Hablemos de Christopher Robin

Honradamente, sí soy muy fan de Winnie the Pooh. Cuando era niño mis papás me compraron libros de pasta MUY dura para leer del osito bobito y eran mis favoritos (de hecho ahí los tengo), cuando visite Walt Disney World una de las atracciones que más recuerdo con cariño es el ride  sobre una enorme vasija con la leyenda “hunny”, y así les podría dar mil ejemplos sobre mi fanatismo con los personajes del bosque de los 100 acres.

Hace unos años, cuando se anunció que Disney iba a producir un live action sobre la vida adulta de Christopher Robin la neta tenía mis dudas, unas decenas de meses después puedo decir que estaba equivocado, Christopher Robin le habla aquellos niños que siguen dentro de nosotros y lo hace con un elemento infalible: la nostalgia.

Si bien tiene una trama muy básica y repetitiva: el padre que está tan inmerso en su trabajo que deja de dedicarle tiempo a su familia y tiene que pasar algo “mágico” para darse cuenta la importancia que tiene.
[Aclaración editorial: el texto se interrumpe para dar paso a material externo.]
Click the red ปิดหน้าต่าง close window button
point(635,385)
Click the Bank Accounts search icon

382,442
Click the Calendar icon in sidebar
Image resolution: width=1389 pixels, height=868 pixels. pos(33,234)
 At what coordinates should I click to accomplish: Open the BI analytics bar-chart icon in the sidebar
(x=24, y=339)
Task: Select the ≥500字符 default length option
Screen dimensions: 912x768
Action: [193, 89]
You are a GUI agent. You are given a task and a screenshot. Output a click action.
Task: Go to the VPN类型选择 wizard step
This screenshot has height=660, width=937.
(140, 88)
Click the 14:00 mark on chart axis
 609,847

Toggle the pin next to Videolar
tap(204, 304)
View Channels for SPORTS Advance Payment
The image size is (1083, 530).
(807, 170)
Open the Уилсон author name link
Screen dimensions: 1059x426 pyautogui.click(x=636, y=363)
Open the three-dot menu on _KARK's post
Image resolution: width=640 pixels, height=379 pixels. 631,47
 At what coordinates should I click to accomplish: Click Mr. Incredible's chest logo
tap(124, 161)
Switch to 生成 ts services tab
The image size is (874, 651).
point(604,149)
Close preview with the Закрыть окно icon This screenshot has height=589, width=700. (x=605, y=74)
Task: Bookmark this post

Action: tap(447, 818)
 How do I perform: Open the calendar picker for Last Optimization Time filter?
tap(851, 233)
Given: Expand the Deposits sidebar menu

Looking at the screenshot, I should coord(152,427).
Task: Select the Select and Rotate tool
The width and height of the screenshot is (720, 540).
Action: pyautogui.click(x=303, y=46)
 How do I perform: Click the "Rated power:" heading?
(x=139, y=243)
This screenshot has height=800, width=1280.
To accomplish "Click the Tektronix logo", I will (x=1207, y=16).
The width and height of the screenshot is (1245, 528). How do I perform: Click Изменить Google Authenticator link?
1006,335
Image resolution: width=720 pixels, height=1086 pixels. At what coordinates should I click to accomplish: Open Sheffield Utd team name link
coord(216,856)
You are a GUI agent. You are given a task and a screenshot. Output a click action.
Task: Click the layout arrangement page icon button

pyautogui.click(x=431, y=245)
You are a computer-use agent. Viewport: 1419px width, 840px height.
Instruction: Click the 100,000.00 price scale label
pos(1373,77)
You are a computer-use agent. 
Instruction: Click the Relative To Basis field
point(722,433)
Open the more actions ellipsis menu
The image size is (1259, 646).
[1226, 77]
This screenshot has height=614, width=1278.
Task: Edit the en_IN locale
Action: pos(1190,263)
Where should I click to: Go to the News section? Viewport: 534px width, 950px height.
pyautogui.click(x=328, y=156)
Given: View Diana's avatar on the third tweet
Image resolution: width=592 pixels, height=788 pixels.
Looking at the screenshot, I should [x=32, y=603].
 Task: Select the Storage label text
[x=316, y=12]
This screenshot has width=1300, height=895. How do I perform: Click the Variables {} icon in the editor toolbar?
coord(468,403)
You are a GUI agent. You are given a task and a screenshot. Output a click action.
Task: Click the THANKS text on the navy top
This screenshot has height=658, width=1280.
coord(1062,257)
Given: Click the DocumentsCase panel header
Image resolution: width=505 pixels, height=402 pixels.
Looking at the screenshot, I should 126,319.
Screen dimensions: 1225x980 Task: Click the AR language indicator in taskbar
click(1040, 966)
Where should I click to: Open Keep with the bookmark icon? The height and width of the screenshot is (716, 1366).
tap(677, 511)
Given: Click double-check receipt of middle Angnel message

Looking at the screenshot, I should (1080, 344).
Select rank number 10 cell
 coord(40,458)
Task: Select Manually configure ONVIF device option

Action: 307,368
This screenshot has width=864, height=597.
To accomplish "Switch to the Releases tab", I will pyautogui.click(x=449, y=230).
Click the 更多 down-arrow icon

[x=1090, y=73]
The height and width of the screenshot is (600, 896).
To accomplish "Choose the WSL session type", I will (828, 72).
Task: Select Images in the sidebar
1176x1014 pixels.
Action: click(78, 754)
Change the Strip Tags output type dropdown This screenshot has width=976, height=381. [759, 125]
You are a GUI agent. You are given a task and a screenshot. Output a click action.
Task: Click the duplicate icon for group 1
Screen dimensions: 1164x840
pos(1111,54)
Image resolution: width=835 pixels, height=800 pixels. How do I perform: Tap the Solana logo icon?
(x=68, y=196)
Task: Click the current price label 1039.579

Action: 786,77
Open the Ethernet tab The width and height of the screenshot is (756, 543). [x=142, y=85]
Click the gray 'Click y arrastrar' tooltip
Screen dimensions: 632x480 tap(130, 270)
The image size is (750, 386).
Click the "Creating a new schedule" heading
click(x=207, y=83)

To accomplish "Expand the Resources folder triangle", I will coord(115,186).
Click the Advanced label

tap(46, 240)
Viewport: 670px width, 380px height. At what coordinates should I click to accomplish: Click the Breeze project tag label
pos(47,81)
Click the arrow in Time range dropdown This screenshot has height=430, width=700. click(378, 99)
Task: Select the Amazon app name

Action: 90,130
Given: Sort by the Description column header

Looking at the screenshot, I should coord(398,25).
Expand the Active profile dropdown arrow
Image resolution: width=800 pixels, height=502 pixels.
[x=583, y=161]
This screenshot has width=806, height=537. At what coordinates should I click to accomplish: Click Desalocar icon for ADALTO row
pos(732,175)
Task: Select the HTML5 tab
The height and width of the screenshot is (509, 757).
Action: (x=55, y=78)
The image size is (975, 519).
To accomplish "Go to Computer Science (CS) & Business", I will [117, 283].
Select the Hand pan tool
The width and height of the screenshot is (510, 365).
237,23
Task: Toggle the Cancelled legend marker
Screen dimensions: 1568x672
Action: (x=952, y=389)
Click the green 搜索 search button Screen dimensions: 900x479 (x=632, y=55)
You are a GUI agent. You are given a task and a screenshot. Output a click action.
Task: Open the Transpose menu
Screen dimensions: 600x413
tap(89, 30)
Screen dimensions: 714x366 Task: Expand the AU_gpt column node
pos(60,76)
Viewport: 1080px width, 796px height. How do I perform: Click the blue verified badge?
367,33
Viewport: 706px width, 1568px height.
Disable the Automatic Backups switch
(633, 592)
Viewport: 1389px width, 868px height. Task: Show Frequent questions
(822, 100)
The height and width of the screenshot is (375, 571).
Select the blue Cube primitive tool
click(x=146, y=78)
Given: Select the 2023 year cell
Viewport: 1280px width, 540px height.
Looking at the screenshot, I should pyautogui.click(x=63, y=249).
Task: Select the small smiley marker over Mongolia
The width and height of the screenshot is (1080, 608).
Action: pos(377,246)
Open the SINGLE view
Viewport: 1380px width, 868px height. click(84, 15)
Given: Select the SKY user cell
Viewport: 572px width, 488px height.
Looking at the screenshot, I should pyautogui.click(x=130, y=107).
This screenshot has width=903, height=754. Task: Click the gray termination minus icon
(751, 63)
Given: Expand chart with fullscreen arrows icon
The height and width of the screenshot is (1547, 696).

Aquí no es el qué sino el cómo te lo cuentan que hace que esta película resuene en tu memoria por un buen rato.

El uso de personajes queridísimos, tal vez no tan bien explotados (pero seamos honestos, aquí el protagonista es el, ahora, señor Robin) como en otras ocasiones pero cumplidores. La esencia y personalidad están plasmados con toda y su, algunos dirán, tétrica apariencia esto ayuda al ritmo del filme e incluso a robarnos algunas muy buenas risas. Obviamente la mención honorífica es para Pooh y su eterna sabiduría oculta, cada frase que dice en esta película bien podría ser diseccionada en las clases de filosofía más profundas y complejas.

Ewan McGregor entrega un interpretación digna de su trayectoria pero sin pasar hacer memorable (si quieren ver al mejor Ewan de la historia hasta ahora lo encontrarán no en Trainspotting sino en la serie Fargo. Imperdible), tal vez el cómo interpreto la eterna obsesión con la chamba de su personaje lo hace menos empático a tal grado que llegas a decir “pinche Christopher Robin, ahora sí te pasaste” pero nada de que preocuparse. Halley Atwell de igual forma se siente como un mero accesorio, no da el contrapeso que una esposa y madre enojada por que su marido no está podría mostrar. No lo hace mal,  pero da la sensación de que pudo haber sido mucho mejor.

La dirección de Marc Forster es atinada y metódica (durante el rodaje hizo que los actores interactuaran con peluches para hacer la interpretación más natural, y creo que funcioni), además de que se nota su maestría en la hechura de pasajes complejos en los personajes que dirige, ya lo hizo con James Bond y con el mismísmo J.M. Barry.

El diseño de producción es impecable (como toda película de época de Disney) realmente estás viendo el Londres de la década de los 40. Pero el enorme aplauso se lo merece el bosque de los 100 acres al hacer que casa habitadas por animales de peluche sea vean reales e incluso verosímiles. Un trabajo redondo, pues.

A lo mejor el punto más débil del filme recae en la obscuridad de la fotografía, al intentar hacernos sentir melancolía, angustia y nostalgia, la paleta de colores fungió como un distractor que te hace sentir que estás viendo (a nivel color) un dramón de Terrence Malick. De ahí en fuera el arco narrativo predecible y repetitivo se puede perdonar al ser una película familiar.

La primera adaptación en acción viva de Pooh y compañía no decepciona al hacernos reflexionar y hacer un introspectiva sobre lo que los niños que crecieron con estos cuentos hacemos ahora como adultos y de paso le dicen a las nuevas generaciones que es muy divertido jugar pero sobre todo saltar.

En conclusión Christopher Robin es una cinta nostálgica, visualmente muy bien lograda que flaquea en el ámbito de actuaciones pero te hará salir de la sala de cine con una enorme sonrisa y con ganas de abrazar a tus hijos (si los tienes) o con ganas de al menos desempolvar tus juguetes. Por eso a esta peli le pongo 3.5 lentecitos de 5.

¿Tú ya la viste? Cuéntame qué te pareció.